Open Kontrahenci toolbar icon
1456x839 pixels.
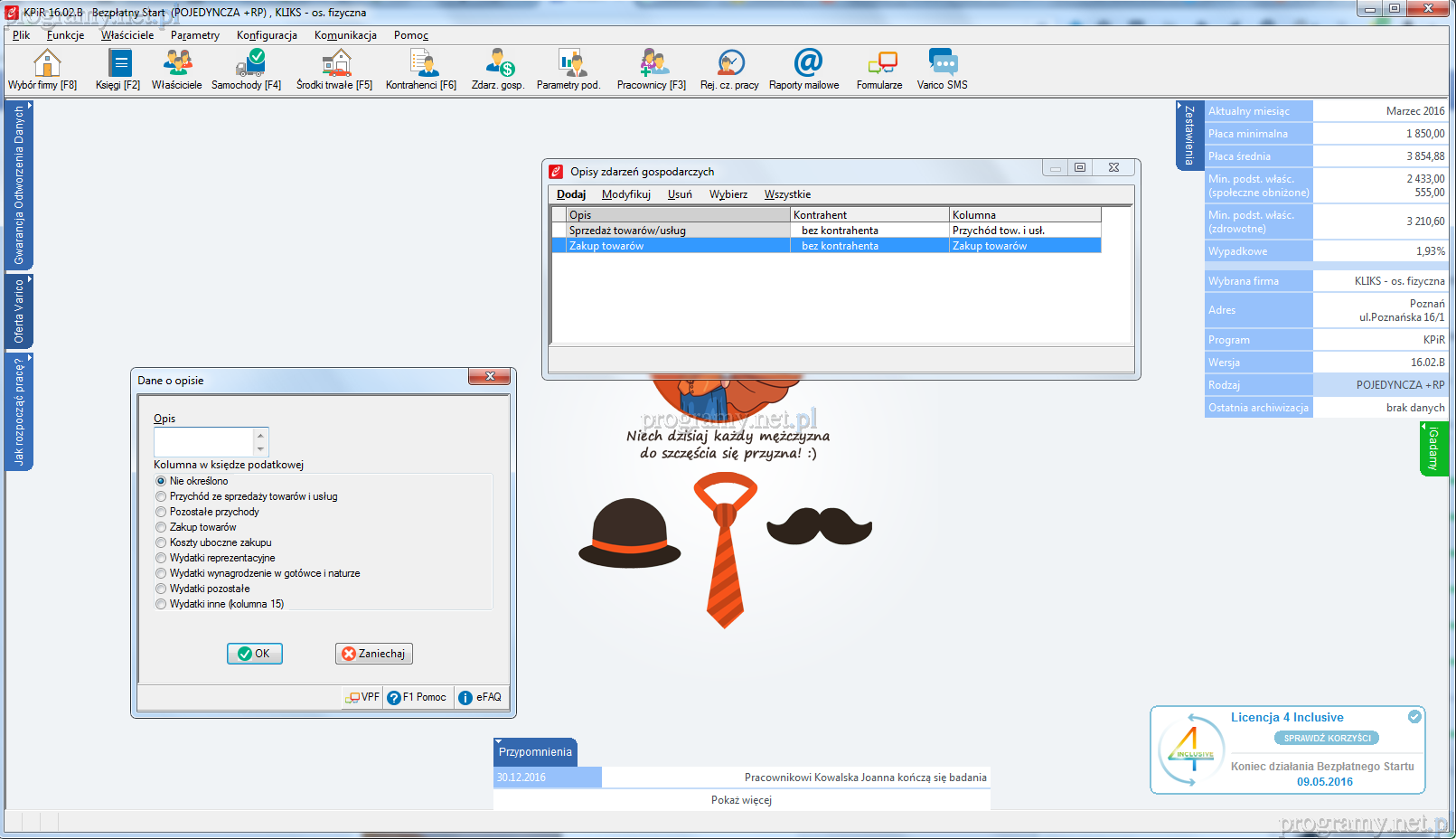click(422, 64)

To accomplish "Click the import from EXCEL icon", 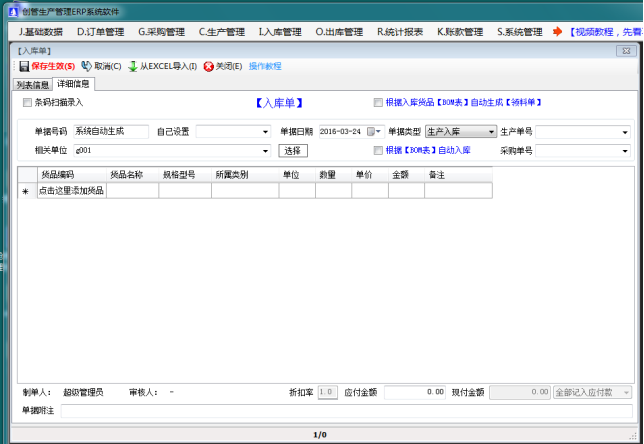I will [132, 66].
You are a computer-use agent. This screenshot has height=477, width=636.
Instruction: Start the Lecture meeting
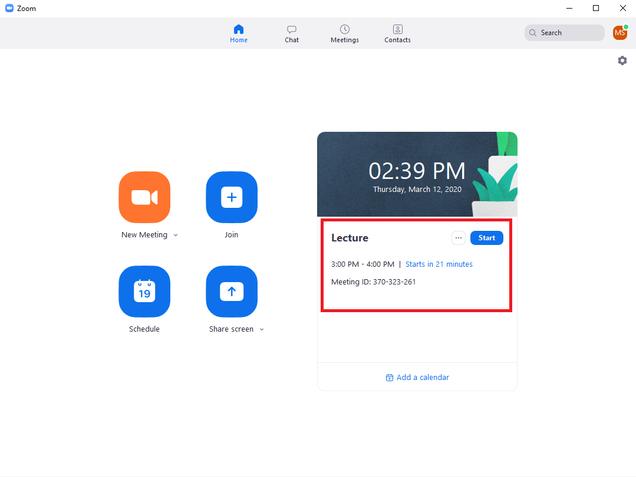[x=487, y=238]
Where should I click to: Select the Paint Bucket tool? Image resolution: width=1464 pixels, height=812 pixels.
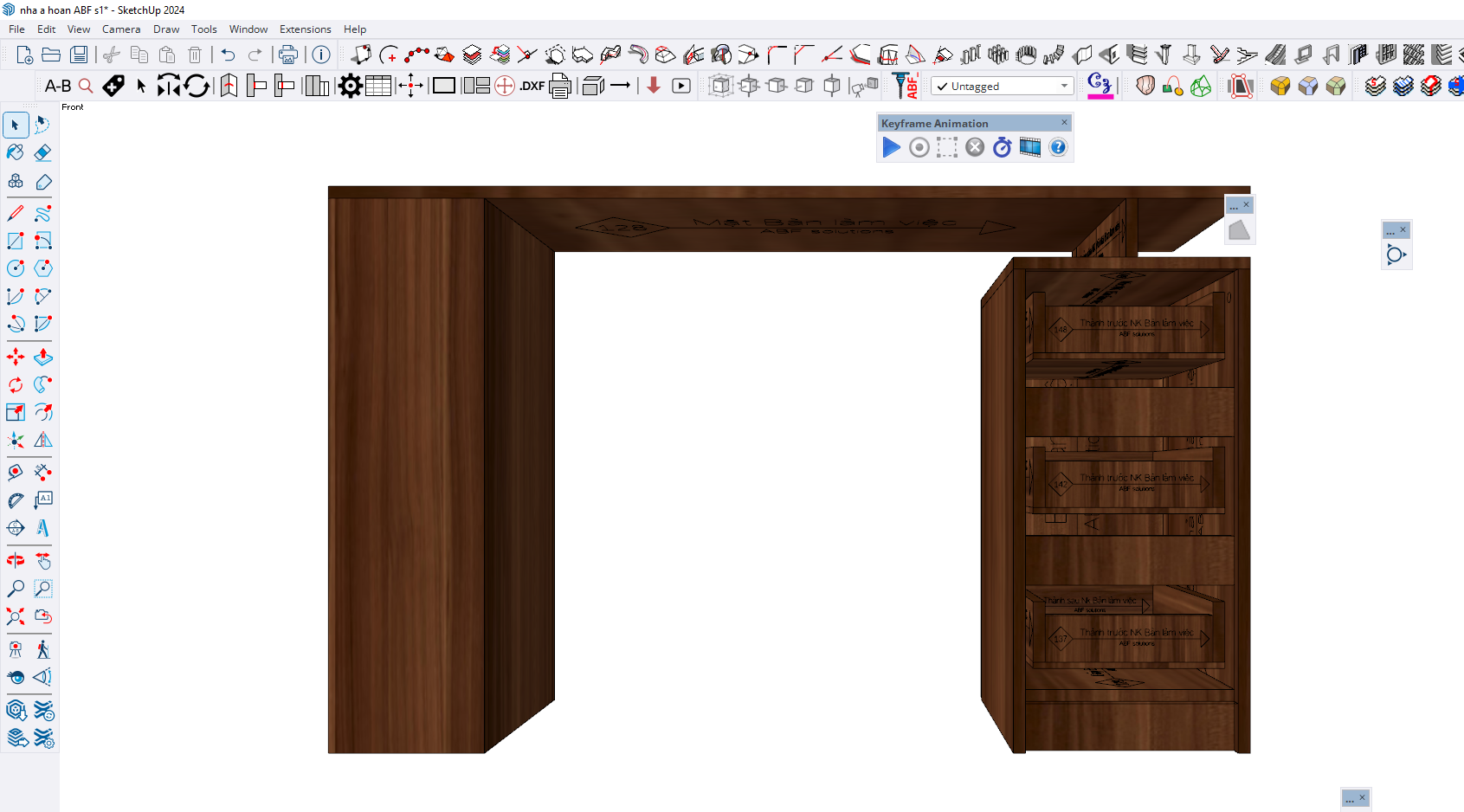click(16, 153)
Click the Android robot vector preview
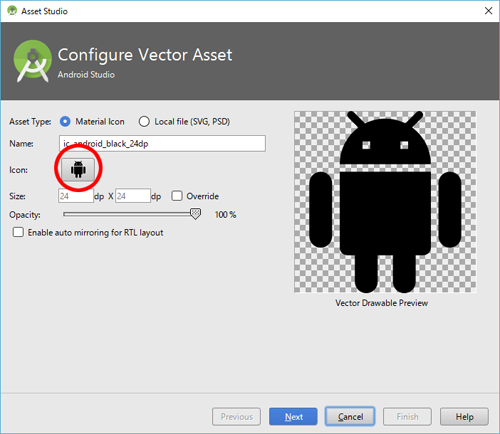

..............................

## EXERCISE BRIEF
From the line containing "Instruction: Start the Lecture meeting" to the end of the data above, give those lines again verbatim, with both endpoints included and no images.

## OUTPUT OF THE EXERCISE
Instruction: Start the Lecture meeting
[x=487, y=238]
Where should I click to: Select the Paint Bucket tool? Image resolution: width=1464 pixels, height=812 pixels.
click(16, 153)
Click the Android robot vector preview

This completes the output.